Вместо ответа Марцелл молча развернул своего коня навстречу солнцу и помчался так, что его трудно было догнать даже такому наезднику, каким был его спутник.
И это было его лучшим ответом: и Скавру, и Криспу, и отцу Нектарию, всему этому миру, и - самому себе».
Отец Тихон, закончив рассказ, посмотрел на Стаса и задумчиво произнес:
- Вот так и ушли вместе с императором в болото и власть, и деньги, и наслаждение, причем на уровне такой высоты, на какую только может подняться человек.
Отец Тихон замолчал, и Стас, наконец, сделал то, что собирался всё это лето. Он с надеждой поднял на него умоляющие глаза и задал тот самый, главный вопрос – о смысле жизни:
- Отец Тихон, скажите, а после смерти, и правда, не мрак? Не темнота? Не нет ничего?
- Вот те раз! – улыбнулся, взглянув на него, священник, - я думал, что ты, когда еще креститься пришел, уже понял всё.
- Да я и раньше хотел спросить про это, да всё как-то не получалось. А сами вы не говорили!
- А ты бы тогда – понял?
Отец Тихон отвел Стаса в сторонку и тихо, чтобы не слышали другие, сказал:
- Это теперь, пробыв несколько дней под наказанием взаперти, ты можешь хотя бы приблизительно представить, каково быть вечно в аду, без Бога!
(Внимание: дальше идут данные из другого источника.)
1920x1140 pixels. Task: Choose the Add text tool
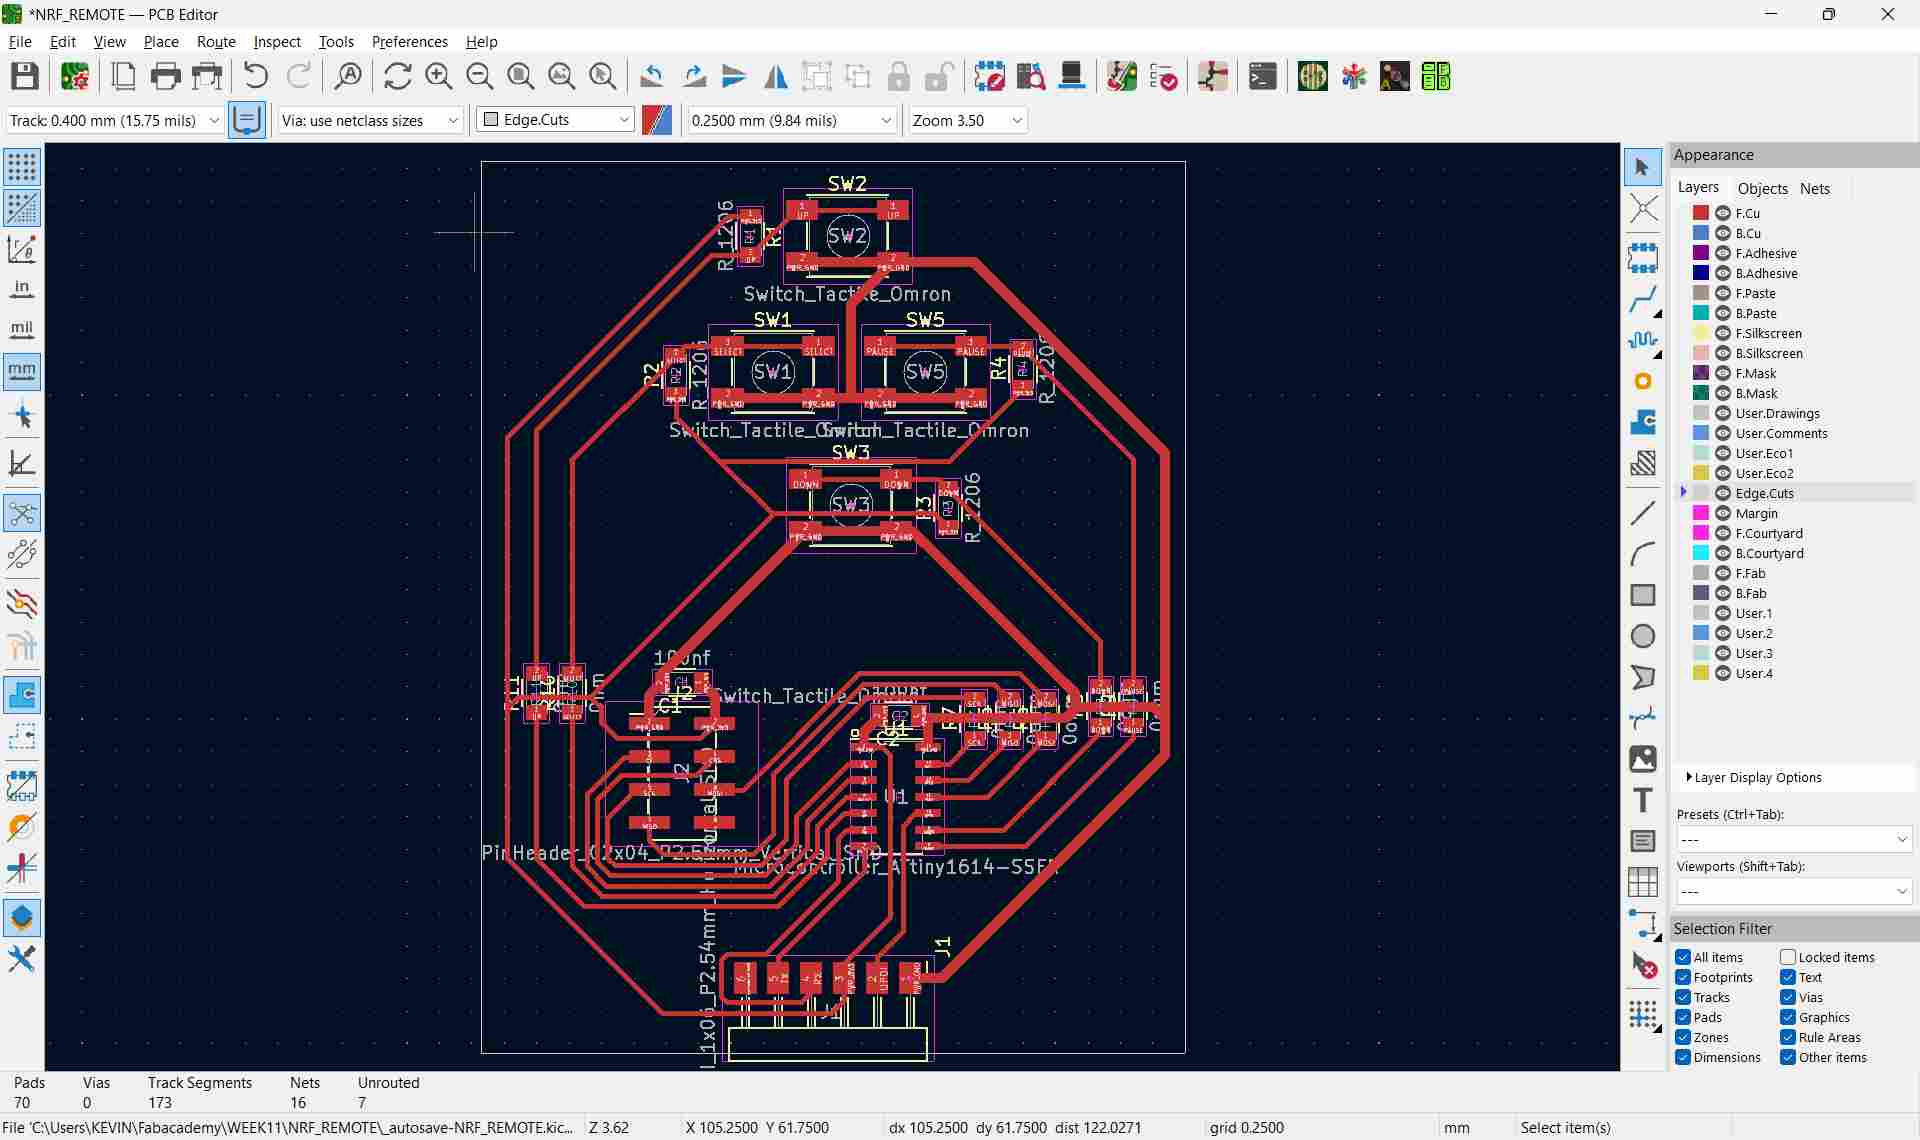[1642, 800]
Только теперь, впервые узнав, что такое любовь, можешь хоть немного представить, как любит нас Бог! И как ты сам должен любить Его! И только теперь ты сможешь услышать меня. И я, наконец, отвечу: да, смерти нет! Так что и не надейся, - улыбнулся он, - умереть тебе не удастся, даже если бы ты и захотел. После жизни только и начнется настоящая жизнь! Но это только первая часть ответа на твой вопрос…
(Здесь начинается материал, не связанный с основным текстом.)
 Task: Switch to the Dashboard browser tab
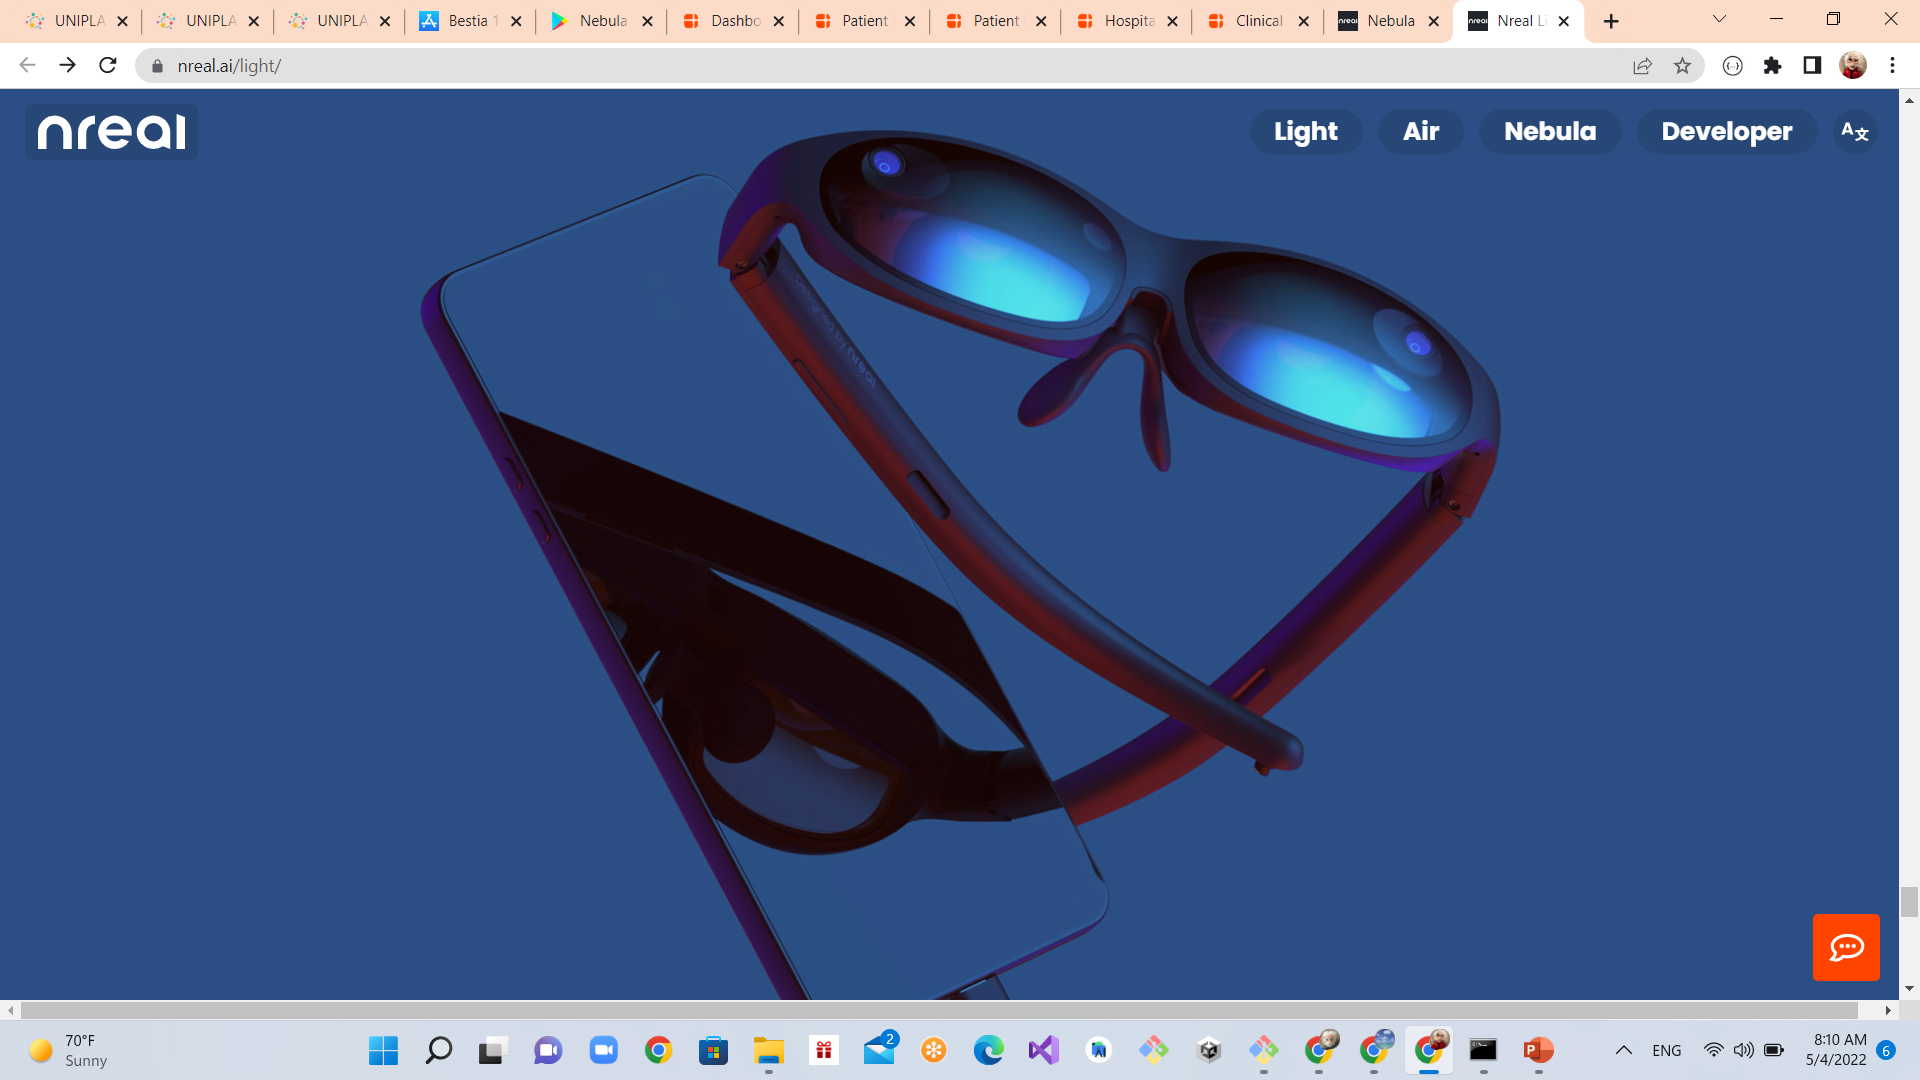733,20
- А, что есть и вторая? – удивился Стас, который уже не мог прийти в себя от радости.
- Да! - отец Тихон стал объяснять ему, что жизнь – это школа вечности, и как Стас должен жить дальше…
Но тот уже почти не слышал, что говорится. Он с трудом дослушал священника до конца и со всех ног бросился домой, где, сразу ворвавшись в кабинет отца, закричал:
- Оно есть! Есть!! Есть!!!
- Что есть? – оторвавшись от диссертации, недоуменно посмотрел на него Сергей Сергеевич.
- Лекарство от смерти! И - бессмертие!
5
На какое-то время Стас даже потерял ощущение реальности…
На следующее утро ровно в восемь сорок пять, Макс забрался на колокольню и, дождавшись, когда Григорий Иванович махнет ему рукой, дернул за толстый трос.
- Бом-м! – радостно раздалось над Покровкой. – Бом! Бом!
И затем начался такой перезвон, какого, наверное, уже лет сто не знала округа.
Так отец Тихон с прихожанами встретил архиерея с отцом благочинным. Они вышли из машины и с приятным удивлением стали осматриваться вокруг. Священник, не веря, трогал стены, дверь, окна, а старенький седой архиепископ благословлял подходящих к нему людей.
Потом началась служба.
Стас стоял в храме рядом с Ваней, Леной и папой. Здесь были все, кроме мамы, которая, как ее ни просили, так и занялась своей стиркой, дяди Андрея, лежащего в больнице, и Юрия Цезаревича. Мэр неуверенно топтался на пороге, словно успокаивая себя тем, что он, вроде, как и тут и там, а ещё и за порядком следит. Хотя за порядком и без него было кому смотреть. Начальник ОМОНа, наверное, со всем своим отрядом пожаловал на охрану храма.
Стас мало что понимал в церковной службе. Он больше озирался по сторонам и смотрел, как красиво стало вокруг. Трудно было даже поверить, что всего лишь месяц назад здесь были голые стены и одна, чудом сохранившаяся, фреска. Теперь со всех сторон на него смотрели строгие лики и ласковые глаза святых. Ярко горели свечи. Краснели перед иконами лампады. И очень красиво пел хор.
То и дело выходивший на амвон дьякон, громко возглашал молитвы, и певчие, подхватывая их окончания, пели «Господи, помилуй!».